Nem as justificativas encontradas na guerra da Ucrânia, com uma alegada crise de fertilizantes, nem um suposto “relevante interesse social”. Para procuradores federais e especialistas em legislação indigenista, os argumentos do governo Bolsonaro para colocar o Projeto de Lei (PL) 191/2020 em votação em regime de urgência não são suficientes e afirmam que a matéria é inconstitucional.
As declarações do presidente Jair Bolsonaro (PL), de que o Brasil precisa avançar com a mineração em terras indígenas para resolver uma suposta crise na importação de potássio da Rússia, surtiram efeito e os deputados da base governistas tiraram o projeto para mineração da inércia com um requerimento de urgência para votar a proposta sem discussão nas comissões de mérito da Câmara.
Em tese, o PL 191 altera os artigos 176 e 231 da Constituição (ver box abaixo) para estabelecer condições especiais para mineração e outras atividades econômicas em terras indígenas (como exploração de petróleo, construção de hidrelétricas e projetos de agricultura) mas, na prática, segundo os juristas ouvidos pelo InfoAmazonia, a proposta retira dos povos tradicionais o direito de uso pleno de áreas demarcadas e viola tratados internacionais.
Entenda os pontos do PL
A proposta do governo quer alterar os incisos dos Artigos 176 e 231 da Constituição e estabelecer como condições específicas para explorar terras indígenas a própria autorização do Congresso (por decreto legislativo) e o pagamento de indenização sobre exploração das áreas, entre outros. O PL ainda estabelece que compete ao presidente da República encaminhar ao Congresso os pedidos de mineração em terras indígenas para análise do parlamento.
Artigos ameaçados
Artigo 176: O inciso 1º deste artigo da Constituição de 1988 diz que a mineração deverá obedecer “condições específicas quando essas atividades se desenvolverem em faixa de fronteira ou terras indígenas”.

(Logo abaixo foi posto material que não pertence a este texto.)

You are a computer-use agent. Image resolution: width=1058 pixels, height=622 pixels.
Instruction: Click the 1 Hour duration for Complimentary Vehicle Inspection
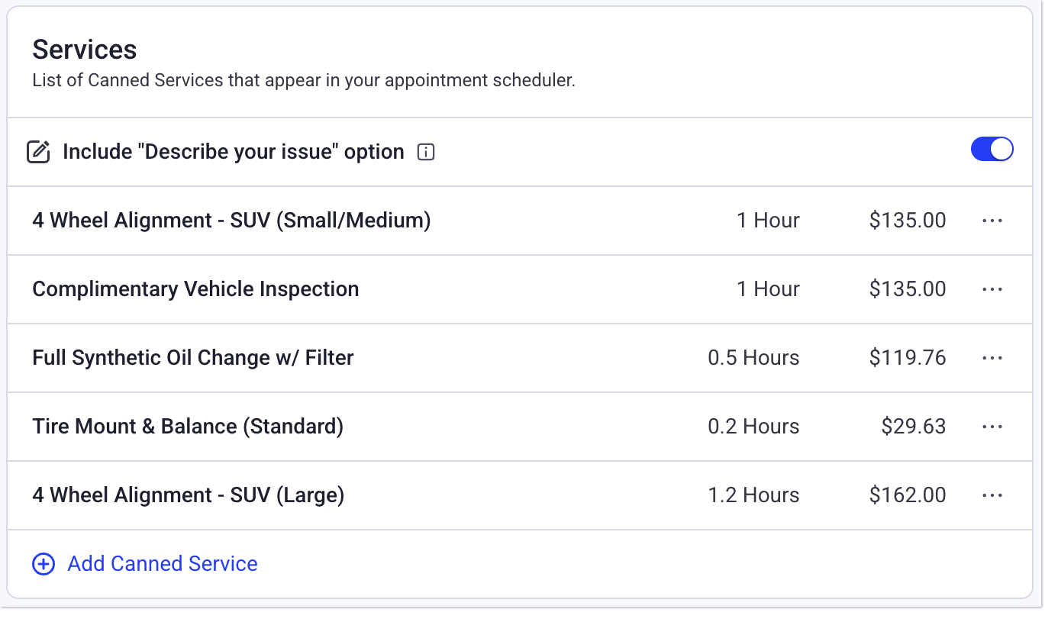click(767, 288)
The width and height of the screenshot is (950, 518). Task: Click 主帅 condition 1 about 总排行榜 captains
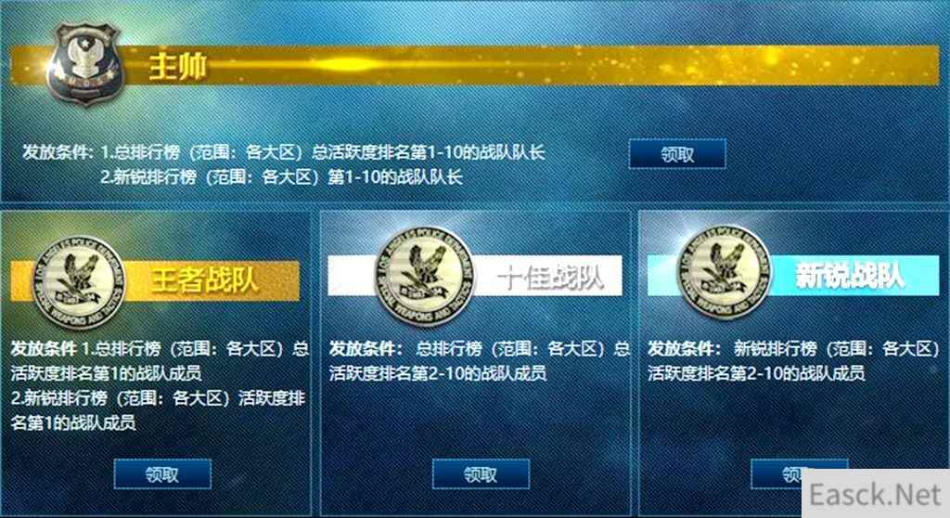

Artigo 231: O inciso 3º desse artigo da Constituição diz que “O aproveitamento dos recursos hídricos, incluídos os potenciais energéticos, a pesquisa e a lavra das riquezas minerais em terras indígenas só podem ser efetivados com autorização do Congresso Nacional, ouvidas as comunidades afetadas, ficando-lhes assegurada participação nos resultados da lavra, na forma da lei”.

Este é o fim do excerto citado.